# Stored items
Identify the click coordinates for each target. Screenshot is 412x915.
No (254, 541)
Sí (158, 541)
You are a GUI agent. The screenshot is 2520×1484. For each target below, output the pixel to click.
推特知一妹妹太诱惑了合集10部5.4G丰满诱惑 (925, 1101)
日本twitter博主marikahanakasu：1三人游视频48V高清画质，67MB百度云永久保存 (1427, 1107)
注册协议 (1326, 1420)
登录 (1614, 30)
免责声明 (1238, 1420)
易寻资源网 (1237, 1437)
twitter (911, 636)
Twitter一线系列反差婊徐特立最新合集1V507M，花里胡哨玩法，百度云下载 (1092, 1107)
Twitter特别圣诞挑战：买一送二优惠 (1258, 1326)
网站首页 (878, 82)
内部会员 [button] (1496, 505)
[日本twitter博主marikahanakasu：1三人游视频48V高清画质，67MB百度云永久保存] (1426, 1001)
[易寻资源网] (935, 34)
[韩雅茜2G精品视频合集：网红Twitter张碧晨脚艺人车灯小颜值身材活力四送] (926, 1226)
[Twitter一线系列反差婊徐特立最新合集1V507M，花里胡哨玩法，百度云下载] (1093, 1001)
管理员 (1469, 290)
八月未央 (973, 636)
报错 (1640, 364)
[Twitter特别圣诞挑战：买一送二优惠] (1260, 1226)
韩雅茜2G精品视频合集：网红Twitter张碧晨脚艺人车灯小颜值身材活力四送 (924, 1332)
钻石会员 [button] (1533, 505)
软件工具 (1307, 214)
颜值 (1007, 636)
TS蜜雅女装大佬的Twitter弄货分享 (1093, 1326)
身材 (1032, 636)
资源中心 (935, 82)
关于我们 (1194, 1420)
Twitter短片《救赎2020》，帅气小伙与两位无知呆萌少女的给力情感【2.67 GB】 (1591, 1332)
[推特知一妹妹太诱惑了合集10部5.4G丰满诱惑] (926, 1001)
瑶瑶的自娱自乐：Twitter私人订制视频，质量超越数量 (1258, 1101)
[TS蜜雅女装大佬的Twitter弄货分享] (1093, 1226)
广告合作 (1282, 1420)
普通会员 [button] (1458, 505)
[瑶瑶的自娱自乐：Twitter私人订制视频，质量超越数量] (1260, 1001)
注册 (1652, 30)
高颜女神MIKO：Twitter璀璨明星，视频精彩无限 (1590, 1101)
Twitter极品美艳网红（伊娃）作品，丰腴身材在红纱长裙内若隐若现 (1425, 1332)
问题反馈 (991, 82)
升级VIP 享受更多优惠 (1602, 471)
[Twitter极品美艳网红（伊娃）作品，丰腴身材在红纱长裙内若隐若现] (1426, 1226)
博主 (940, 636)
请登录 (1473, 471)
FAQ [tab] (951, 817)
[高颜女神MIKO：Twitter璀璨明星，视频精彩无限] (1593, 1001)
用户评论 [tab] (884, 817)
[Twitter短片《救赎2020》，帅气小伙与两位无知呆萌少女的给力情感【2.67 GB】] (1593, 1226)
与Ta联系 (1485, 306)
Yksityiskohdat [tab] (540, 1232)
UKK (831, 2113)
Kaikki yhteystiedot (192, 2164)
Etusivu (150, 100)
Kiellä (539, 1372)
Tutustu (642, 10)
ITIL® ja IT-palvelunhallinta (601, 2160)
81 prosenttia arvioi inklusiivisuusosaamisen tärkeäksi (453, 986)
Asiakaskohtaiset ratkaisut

# WORK TO BE COMPLETED
Copy every record exactly, leaving each line intact.

# SOLUTION FOR THIS TASK
Identify the click coordinates for each target. Screenshot is 412x915.
No (254, 541)
Sí (158, 541)
You are a GUI agent. The screenshot is 2520×1484. For each target below, output the pixel to click.
推特知一妹妹太诱惑了合集10部5.4G丰满诱惑 (925, 1101)
日本twitter博主marikahanakasu：1三人游视频48V高清画质，67MB百度云永久保存 (1427, 1107)
注册协议 (1326, 1420)
登录 (1614, 30)
免责声明 (1238, 1420)
易寻资源网 (1237, 1437)
twitter (911, 636)
Twitter一线系列反差婊徐特立最新合集1V507M，花里胡哨玩法，百度云下载 (1092, 1107)
Twitter特别圣诞挑战：买一送二优惠 (1258, 1326)
网站首页 (878, 82)
内部会员 [button] (1496, 505)
[日本twitter博主marikahanakasu：1三人游视频48V高清画质，67MB百度云永久保存] (1426, 1001)
[易寻资源网] (935, 34)
[韩雅茜2G精品视频合集：网红Twitter张碧晨脚艺人车灯小颜值身材活力四送] (926, 1226)
[Twitter一线系列反差婊徐特立最新合集1V507M，花里胡哨玩法，百度云下载] (1093, 1001)
管理员 (1469, 290)
八月未央 (973, 636)
报错 (1640, 364)
[Twitter特别圣诞挑战：买一送二优惠] (1260, 1226)
韩雅茜2G精品视频合集：网红Twitter张碧晨脚艺人车灯小颜值身材活力四送 (924, 1332)
钻石会员 [button] (1533, 505)
软件工具 (1307, 214)
颜值 (1007, 636)
TS蜜雅女装大佬的Twitter弄货分享 (1093, 1326)
身材 (1032, 636)
资源中心 (935, 82)
关于我们 (1194, 1420)
Twitter短片《救赎2020》，帅气小伙与两位无知呆萌少女的给力情感【2.67 GB】 (1591, 1332)
[推特知一妹妹太诱惑了合集10部5.4G丰满诱惑] (926, 1001)
瑶瑶的自娱自乐：Twitter私人订制视频，质量超越数量 (1258, 1101)
[TS蜜雅女装大佬的Twitter弄货分享] (1093, 1226)
广告合作 (1282, 1420)
普通会员 [button] (1458, 505)
[瑶瑶的自娱自乐：Twitter私人订制视频，质量超越数量] (1260, 1001)
注册 (1652, 30)
高颜女神MIKO：Twitter璀璨明星，视频精彩无限 (1590, 1101)
Twitter极品美艳网红（伊娃）作品，丰腴身材在红纱长裙内若隐若现 (1425, 1332)
问题反馈 (991, 82)
升级VIP 享受更多优惠 (1602, 471)
[Twitter极品美艳网红（伊娃）作品，丰腴身材在红纱长裙内若隐若现] (1426, 1226)
博主 (940, 636)
请登录 (1473, 471)
FAQ [tab] (951, 817)
[高颜女神MIKO：Twitter璀璨明星，视频精彩无限] (1593, 1001)
用户评论 [tab] (884, 817)
[Twitter短片《救赎2020》，帅气小伙与两位无知呆萌少女的给力情感【2.67 GB】] (1593, 1226)
与Ta联系 (1485, 306)
Yksityiskohdat [tab] (540, 1232)
UKK (831, 2113)
Kaikki yhteystiedot (192, 2164)
Etusivu (150, 100)
Kiellä (539, 1372)
Tutustu (642, 10)
ITIL® ja IT-palvelunhallinta (601, 2160)
81 prosenttia arvioi inklusiivisuusosaamisen tärkeäksi (453, 986)
Asiakaskohtaiset ratkaisut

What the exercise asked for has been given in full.